One use case of classification that I prepared an exercise for is using classifiers to find insights about different groups of data. After training a classifier you can see which words are most likely to identify one label from another. This is very different from finding the words most representative of each label; naive bayes will give you words that highlight the differences between them. Try this out on the congressional record here.
Classification has a wide variety of use cases in journalism. It can also be used for extracting addresses from strings or even standardizing campaign donors.
After talking about the various tools of the trade, people had many practical concerns about how to actually go about the process of an NLP project. We talked about how wrangling the data is often one of the most time consuming parts, especially when dealing with government data. In addition, we talked about the importance of using a database built for text indexing and searching. When exploring your dataset, you often want to find all documents only pertaining to a certain topic sorted by relevance. This is exactly what such databases can enable you to do. I’ve used Apache Solr and Elasticsearch in the past. If you’re not ready to make the jump to a NoSQL database, Postgresql also has full text search capabilities. Last but not least, we talked about the importance of actually reading and looking through your own data. Changing out one algorithm for another in attempts to improve performance or find different insights can be a futile game; algorithms are a dime a dozen and generally don’t help as much as truly reading and understanding your data to gain subject matter expertise. For example, you may find that you need to come up with your own list of “stop words” for a given dataset in order to fine tune the results.

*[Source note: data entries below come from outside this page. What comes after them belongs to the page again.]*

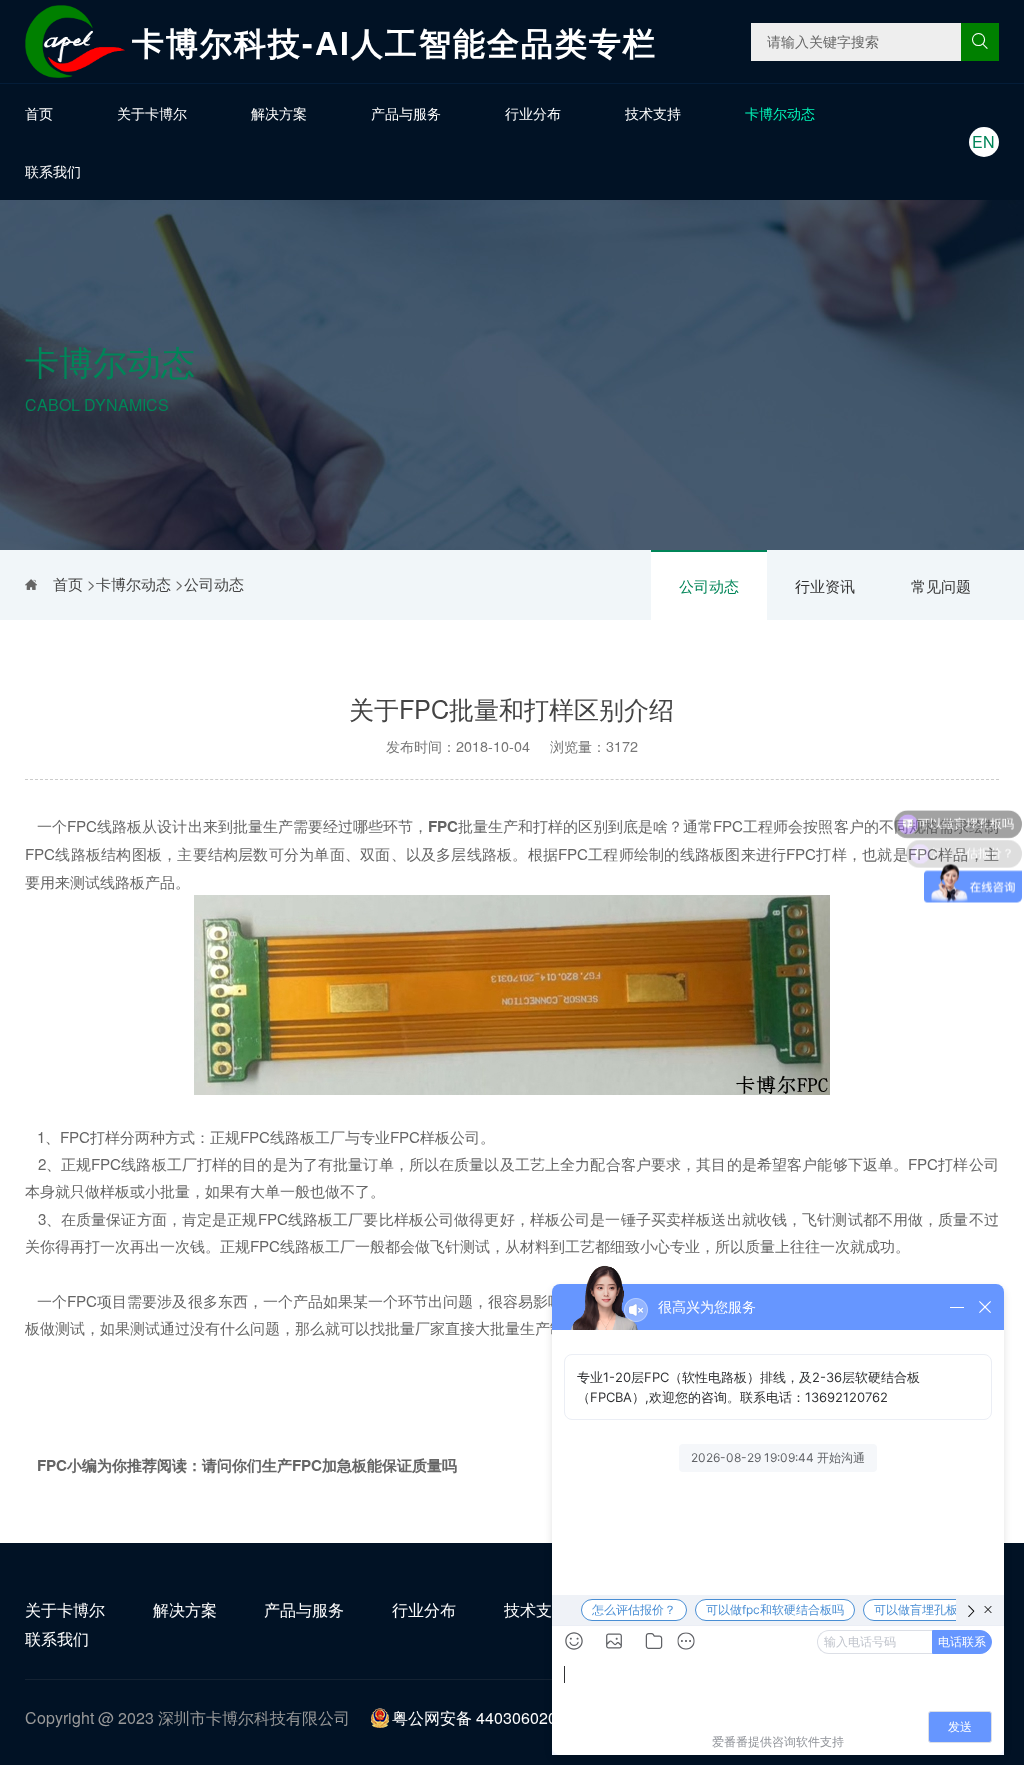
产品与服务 (406, 113)
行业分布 (533, 113)
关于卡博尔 (152, 113)
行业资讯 (825, 585)
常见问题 (941, 585)
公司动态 (709, 585)
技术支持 (653, 113)
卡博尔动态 (780, 113)
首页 (39, 113)
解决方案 (279, 113)
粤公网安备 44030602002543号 (505, 1717)
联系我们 (53, 171)
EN (983, 141)
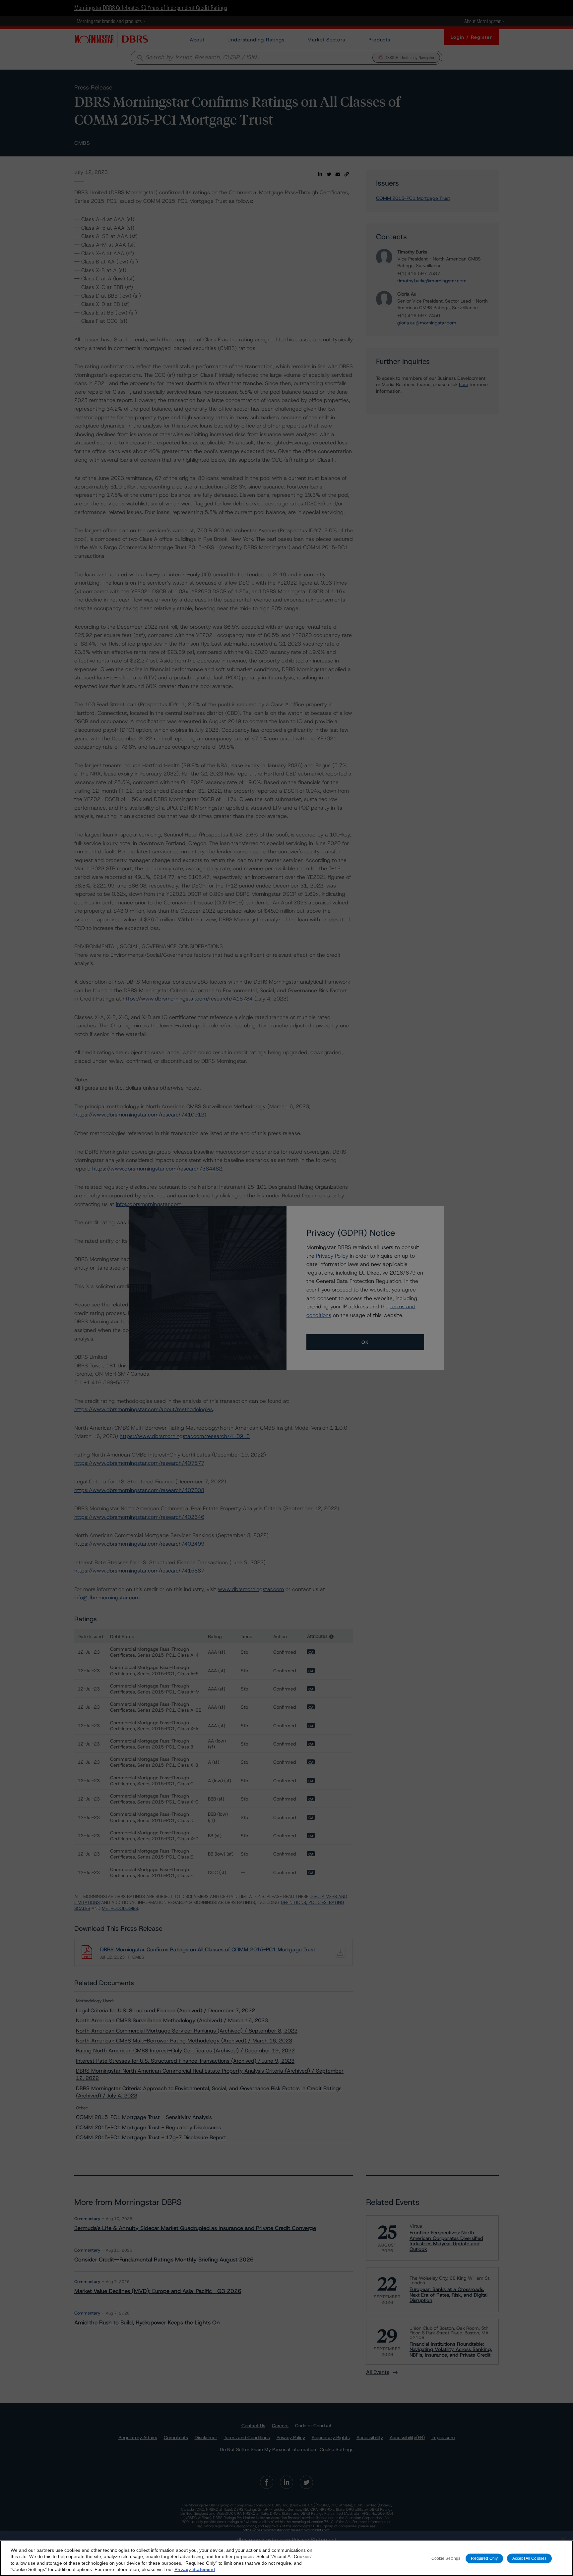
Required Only (484, 2558)
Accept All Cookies (529, 2558)
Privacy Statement (194, 2569)
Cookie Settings (446, 2558)
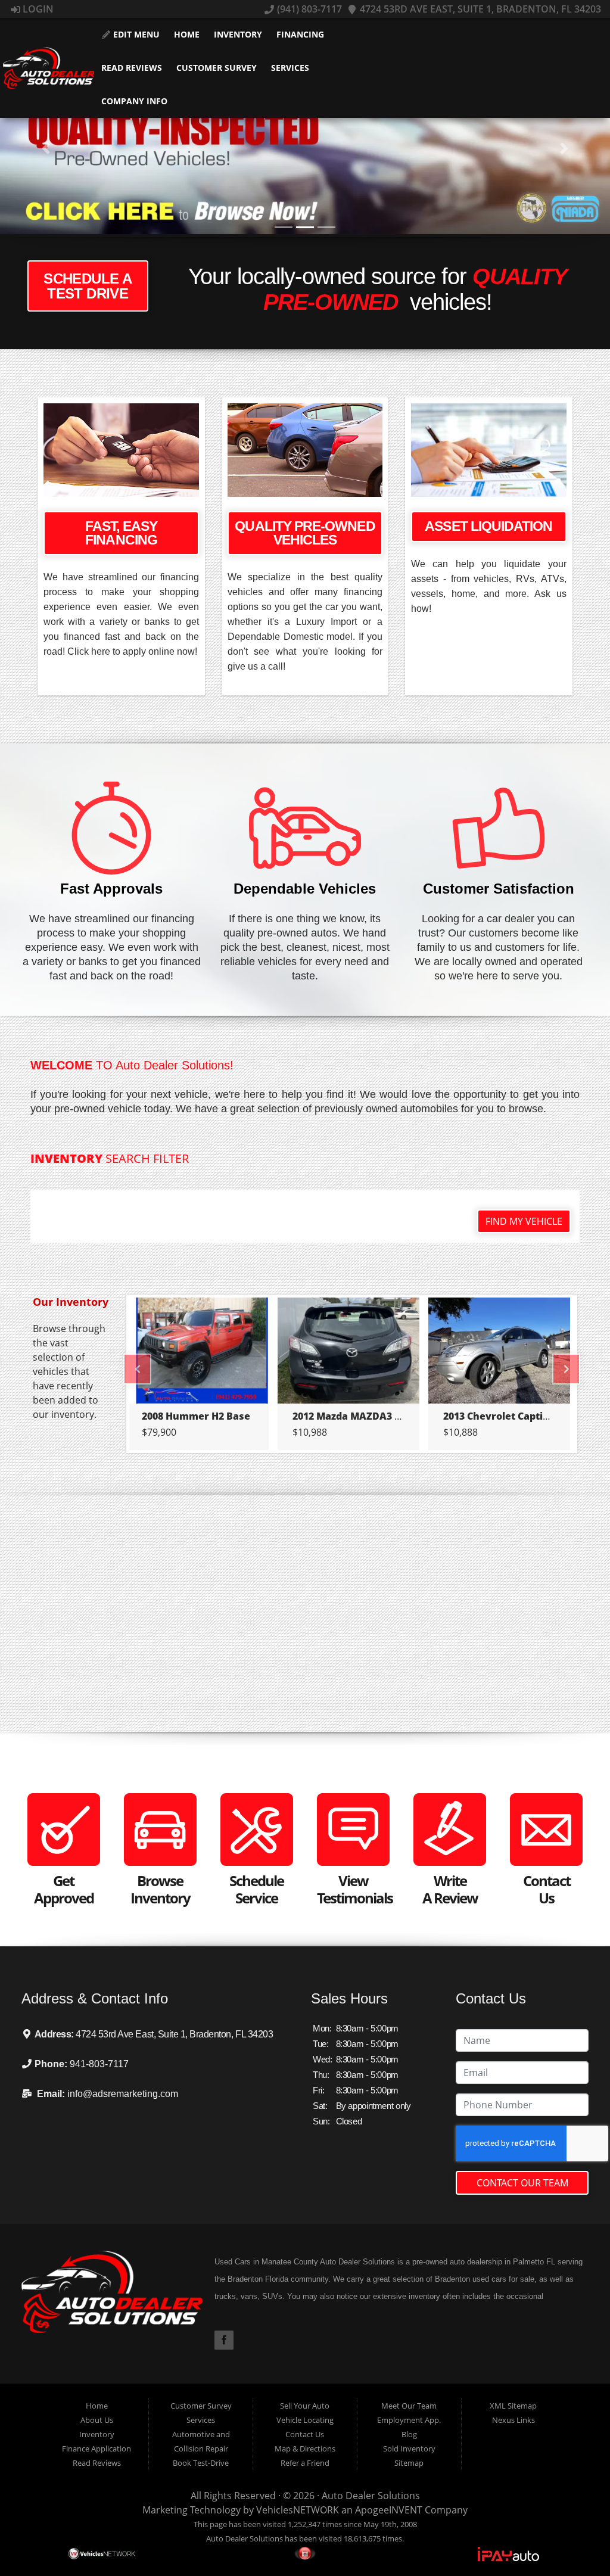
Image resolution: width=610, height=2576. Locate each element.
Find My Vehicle (523, 1221)
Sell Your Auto (304, 2405)
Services (290, 67)
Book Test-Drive (201, 2462)
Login (37, 8)
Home (187, 34)
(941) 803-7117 (308, 8)
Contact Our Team (522, 2182)
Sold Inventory (409, 2448)
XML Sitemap (513, 2405)
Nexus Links (513, 2420)
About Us (96, 2420)
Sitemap (409, 2462)
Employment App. (409, 2420)
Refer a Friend (305, 2462)
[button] (46, 148)
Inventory (238, 34)
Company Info (134, 101)
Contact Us (304, 2434)
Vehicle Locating (305, 2420)
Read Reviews (131, 67)
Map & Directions (305, 2448)
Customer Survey (216, 67)
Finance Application (96, 2448)
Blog (409, 2434)
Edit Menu (135, 34)
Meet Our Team (409, 2405)
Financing (300, 34)
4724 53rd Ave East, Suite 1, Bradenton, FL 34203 (479, 8)
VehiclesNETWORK (297, 2509)
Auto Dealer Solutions (371, 2495)
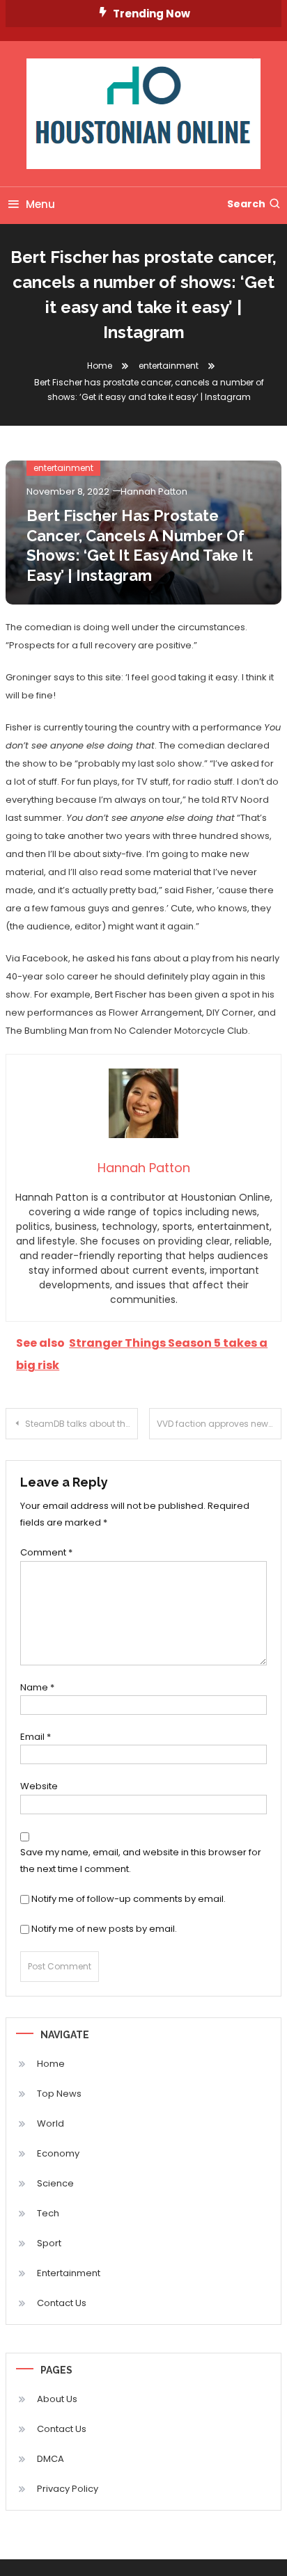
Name (37, 1687)
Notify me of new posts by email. (104, 1928)
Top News (59, 2093)
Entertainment (68, 2273)
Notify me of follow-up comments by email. (128, 1898)
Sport (49, 2243)
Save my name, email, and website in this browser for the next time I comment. (140, 1860)
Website (39, 1786)
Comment (46, 1552)
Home (51, 2063)
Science (55, 2183)
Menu (40, 204)
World (50, 2123)
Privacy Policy (67, 2488)
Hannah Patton (154, 491)
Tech (48, 2213)
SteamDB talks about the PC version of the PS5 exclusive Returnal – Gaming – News (81, 1424)
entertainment (63, 468)
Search (246, 204)
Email (35, 1736)
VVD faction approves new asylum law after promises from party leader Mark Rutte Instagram (219, 1424)
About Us (57, 2399)
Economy (58, 2153)
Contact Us (61, 2303)
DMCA (50, 2458)
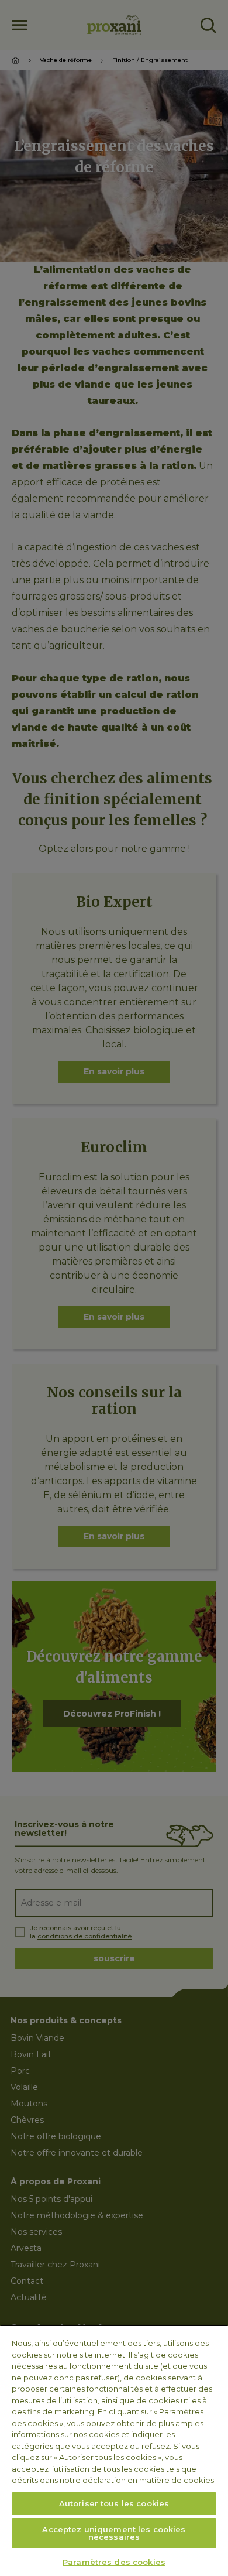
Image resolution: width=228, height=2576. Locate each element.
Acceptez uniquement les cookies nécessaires (113, 2532)
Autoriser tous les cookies (114, 2503)
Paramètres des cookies (114, 2562)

Ask anyone in the field and they’ll have a different answer to the “future of NLP”. Since the 80’s when the beginnings of NLP were first developed people thought of it as the panacea to all of the world’s problems - the single roadblock in the way of achieving the first sentient AI. We talked a bit about some of the amazing technologies we now have in the world of NLP. One recurring example was Narrative Science from our own Northwestern University. Narrative Science developed a natural language generation technology for turning “data into stories”, as their slogan says. Another example we used was IBM Watson, a “cognitive computing system” that’s most popularly known for being the first computer system to beating the jeopardy champions about 3 years ago. Its remarkable technology has the ability to parse unstructured natural language in the form of questions and pull from a huge database of information to answer them in record time. As journalists, NLP based projects, such as our own political framing project, we hope will increasingly help us uncover stories and truths in large text datasets that might otherwise go unnoticed.